Though the CDC recommends screening known carriers for one year after an outbreak, any additional attempt to routinely screen groups of health care workers for strep would be fruitless, McGeer says.
"The only common-sense thing that health care workers sometimes [forget] is that if you have a strep throat, you shouldn’t be working until you have been on antibiotics 24 hours," she says. "But beyond that, Group A strep is everywhere, and there is no way of predicting when you are going to pick it up or who is going to become a carrier. Even short-term carriage of Group A strep in adults is rare. In most cases when we have looked at health care workers, the colonization rate at any one point in time has been 1% or less, and that is not permanent carriage. So the frequency with which people become carriers of Group A strep for more than a few days is really low."
In contrast to the sudden onset of the California outbreak, strep infections due to an asymptomatic health care worker also can occur sporadically in a pattern that is difficult to recognize. Such was the case with the aforementioned outbreak at a Maryland hospital, where seven patients were infected with postpartum GAS infections from July 1996 to August 1997, the CDC reports.
"That is a prolonged period of time for seven patients," McGeer notes. "This highlights the need to recognize that two cases three months apart may not be separate cases. With Group A strep, you need to keep your eyes and ears open."
In the Maryland investigation, an infection was defined as GAS isolated from any nonpharyngeal site in a patient whose symptoms began more than 12 hours after admission to hospital A between January 1996 and September 1997. A review of the hospital’s microbiology records for all nonpharyngitis GAS cultures during the study period identified two additional postpartum cases. No cases were identified on other wards. Of the nine case patients, seven had endometritis. Two of those had sepsis, and one developed hypotension and required admission to the intensive care unit. One patient developed postcesa rean delivery wound infection, and another had a urinary tract infection. No patients died.
Exposure to one health care worker — whose job title the CDC did not identify — was strongly associated with infection in a case control study. Overall, swab specimens were collected and cultured from the throat, rectum, vagina, and skin of 198 workers who worked on the labor and delivery or postpartum wards during the outbreak period.

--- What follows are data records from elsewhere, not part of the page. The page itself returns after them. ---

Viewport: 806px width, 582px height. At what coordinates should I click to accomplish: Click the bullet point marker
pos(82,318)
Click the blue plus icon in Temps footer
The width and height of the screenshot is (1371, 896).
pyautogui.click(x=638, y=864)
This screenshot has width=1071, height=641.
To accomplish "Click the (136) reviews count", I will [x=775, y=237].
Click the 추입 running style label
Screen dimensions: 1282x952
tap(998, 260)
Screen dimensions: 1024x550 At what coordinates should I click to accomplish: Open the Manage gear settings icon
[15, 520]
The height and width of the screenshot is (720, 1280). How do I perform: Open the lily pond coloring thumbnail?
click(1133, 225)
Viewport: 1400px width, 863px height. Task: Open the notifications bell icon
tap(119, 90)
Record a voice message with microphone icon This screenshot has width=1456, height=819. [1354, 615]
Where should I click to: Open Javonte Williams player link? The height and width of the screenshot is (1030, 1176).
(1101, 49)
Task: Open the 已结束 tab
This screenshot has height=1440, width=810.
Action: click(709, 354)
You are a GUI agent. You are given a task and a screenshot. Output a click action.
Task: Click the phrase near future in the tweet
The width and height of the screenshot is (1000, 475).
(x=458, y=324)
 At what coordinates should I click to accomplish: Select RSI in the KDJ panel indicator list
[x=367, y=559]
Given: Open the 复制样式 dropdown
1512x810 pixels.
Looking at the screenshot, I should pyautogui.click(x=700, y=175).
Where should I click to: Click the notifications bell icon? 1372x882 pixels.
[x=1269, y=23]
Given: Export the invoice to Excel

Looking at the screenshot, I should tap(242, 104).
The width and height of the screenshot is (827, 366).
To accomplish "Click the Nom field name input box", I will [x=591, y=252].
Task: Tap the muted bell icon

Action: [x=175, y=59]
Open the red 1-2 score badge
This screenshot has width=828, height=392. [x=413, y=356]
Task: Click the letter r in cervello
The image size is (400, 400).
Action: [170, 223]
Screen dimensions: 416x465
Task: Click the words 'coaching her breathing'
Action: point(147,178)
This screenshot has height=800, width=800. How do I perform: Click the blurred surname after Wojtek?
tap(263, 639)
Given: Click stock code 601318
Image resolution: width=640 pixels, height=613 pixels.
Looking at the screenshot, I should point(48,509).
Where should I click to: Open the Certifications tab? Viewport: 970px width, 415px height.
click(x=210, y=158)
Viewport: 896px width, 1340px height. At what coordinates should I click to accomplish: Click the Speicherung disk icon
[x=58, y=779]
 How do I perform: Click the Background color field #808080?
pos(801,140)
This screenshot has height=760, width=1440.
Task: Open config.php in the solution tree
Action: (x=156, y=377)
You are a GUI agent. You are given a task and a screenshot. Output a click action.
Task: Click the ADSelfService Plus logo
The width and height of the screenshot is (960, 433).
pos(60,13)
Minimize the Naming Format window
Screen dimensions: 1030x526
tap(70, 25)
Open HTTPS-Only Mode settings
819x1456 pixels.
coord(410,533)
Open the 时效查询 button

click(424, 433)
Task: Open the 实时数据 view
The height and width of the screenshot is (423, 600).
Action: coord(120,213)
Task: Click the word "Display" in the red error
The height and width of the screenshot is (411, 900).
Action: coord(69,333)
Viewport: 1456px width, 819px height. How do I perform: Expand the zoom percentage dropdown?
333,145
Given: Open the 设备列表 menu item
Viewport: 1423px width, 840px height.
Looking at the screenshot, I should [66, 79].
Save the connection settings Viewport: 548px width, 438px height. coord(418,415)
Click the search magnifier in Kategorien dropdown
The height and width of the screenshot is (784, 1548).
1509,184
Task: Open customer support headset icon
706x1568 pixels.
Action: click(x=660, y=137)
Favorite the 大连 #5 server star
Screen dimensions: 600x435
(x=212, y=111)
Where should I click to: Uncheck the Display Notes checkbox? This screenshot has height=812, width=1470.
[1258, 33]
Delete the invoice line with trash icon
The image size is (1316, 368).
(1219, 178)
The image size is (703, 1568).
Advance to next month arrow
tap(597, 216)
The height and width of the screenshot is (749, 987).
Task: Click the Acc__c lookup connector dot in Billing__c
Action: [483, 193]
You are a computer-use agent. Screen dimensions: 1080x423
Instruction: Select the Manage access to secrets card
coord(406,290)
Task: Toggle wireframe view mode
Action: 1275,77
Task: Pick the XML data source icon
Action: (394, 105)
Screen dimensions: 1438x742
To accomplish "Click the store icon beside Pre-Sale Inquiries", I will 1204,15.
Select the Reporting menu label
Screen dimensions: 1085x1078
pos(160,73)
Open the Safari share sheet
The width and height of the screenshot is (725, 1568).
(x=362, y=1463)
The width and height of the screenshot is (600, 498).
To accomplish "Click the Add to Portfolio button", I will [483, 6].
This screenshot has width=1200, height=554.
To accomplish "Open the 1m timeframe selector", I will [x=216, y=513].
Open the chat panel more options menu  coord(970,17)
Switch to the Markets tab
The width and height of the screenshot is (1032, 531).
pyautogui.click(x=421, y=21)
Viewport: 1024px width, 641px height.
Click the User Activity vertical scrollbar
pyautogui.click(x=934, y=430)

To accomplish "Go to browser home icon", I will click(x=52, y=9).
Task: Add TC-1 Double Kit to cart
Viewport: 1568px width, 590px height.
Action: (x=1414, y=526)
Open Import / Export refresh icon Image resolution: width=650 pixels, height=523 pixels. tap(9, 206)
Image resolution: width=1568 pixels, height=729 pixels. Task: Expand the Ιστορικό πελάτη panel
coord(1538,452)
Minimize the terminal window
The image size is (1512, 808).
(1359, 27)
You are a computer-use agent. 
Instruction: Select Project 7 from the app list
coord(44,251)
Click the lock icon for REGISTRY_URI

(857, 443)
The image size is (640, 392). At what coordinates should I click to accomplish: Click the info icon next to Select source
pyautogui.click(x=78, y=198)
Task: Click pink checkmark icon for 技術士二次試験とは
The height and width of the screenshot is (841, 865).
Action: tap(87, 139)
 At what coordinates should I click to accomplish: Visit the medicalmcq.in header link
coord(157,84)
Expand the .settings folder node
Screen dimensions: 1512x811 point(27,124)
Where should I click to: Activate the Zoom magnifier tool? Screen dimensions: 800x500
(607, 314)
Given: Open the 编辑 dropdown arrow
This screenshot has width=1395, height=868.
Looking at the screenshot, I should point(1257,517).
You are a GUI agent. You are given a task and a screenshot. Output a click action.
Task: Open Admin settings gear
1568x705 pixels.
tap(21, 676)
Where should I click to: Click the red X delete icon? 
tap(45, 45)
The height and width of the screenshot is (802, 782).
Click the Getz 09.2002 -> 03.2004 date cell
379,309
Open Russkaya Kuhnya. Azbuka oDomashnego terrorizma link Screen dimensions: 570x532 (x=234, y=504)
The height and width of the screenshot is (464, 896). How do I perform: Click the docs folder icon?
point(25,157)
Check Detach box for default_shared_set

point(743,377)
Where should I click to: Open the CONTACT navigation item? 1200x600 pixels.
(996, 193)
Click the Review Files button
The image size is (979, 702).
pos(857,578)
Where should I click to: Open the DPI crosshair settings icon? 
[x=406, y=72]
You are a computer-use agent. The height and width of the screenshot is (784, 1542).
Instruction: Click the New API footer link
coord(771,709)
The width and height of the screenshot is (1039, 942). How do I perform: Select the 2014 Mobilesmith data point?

Mass culturing sometimes is necessary
"In Maryland, because it had gone on so long, there was clearly a need to act fast and you had to culture a lot of people," Balter says. "That is not necessarily the ideal way to do it — to go in and mass-culture 200 people in a week. But when something has gone on a while, there is pressure to do that."
Three health care workers had positive cultures, but only a rectal isolate from the health care worker implicated in the case control study was identical to the strain from one of the patients. The health care worker’s wife, who was asymptomatic, had positive rectal and vaginal cultures for the same strain. The two were treated with oral vancomycin and rifampin. Surveillance cultures of the health care worker have remained negative, and the hospital has had no additional cases.
In dealing with such an outbreak, it is important to establish some prospective surveillance if the full range of cases is to be identified, Balter adds.
"In many cases, postpartum patients with fever are not cultured; they are just given antibiotics," she says. "If you do that, you will miss a lot of cases. So alert the physicians that they really need to culture febrile patients and alert the labs to notify you immediately if there are additional cases."
References
1. Centers for Disease Control and Prevention. Nosocomial group A streptococcal infections associated with asymptomatic health-care workers — Maryland and California, 1997. MMWR 1999; 48:163-166.
2. Mastro TD, Farley TA, Elliot JA, et al. An outbreak of surgical-wound infections due to group A Streptococcus carried on the scalp. N Engl J Med 1990; 323:968-972.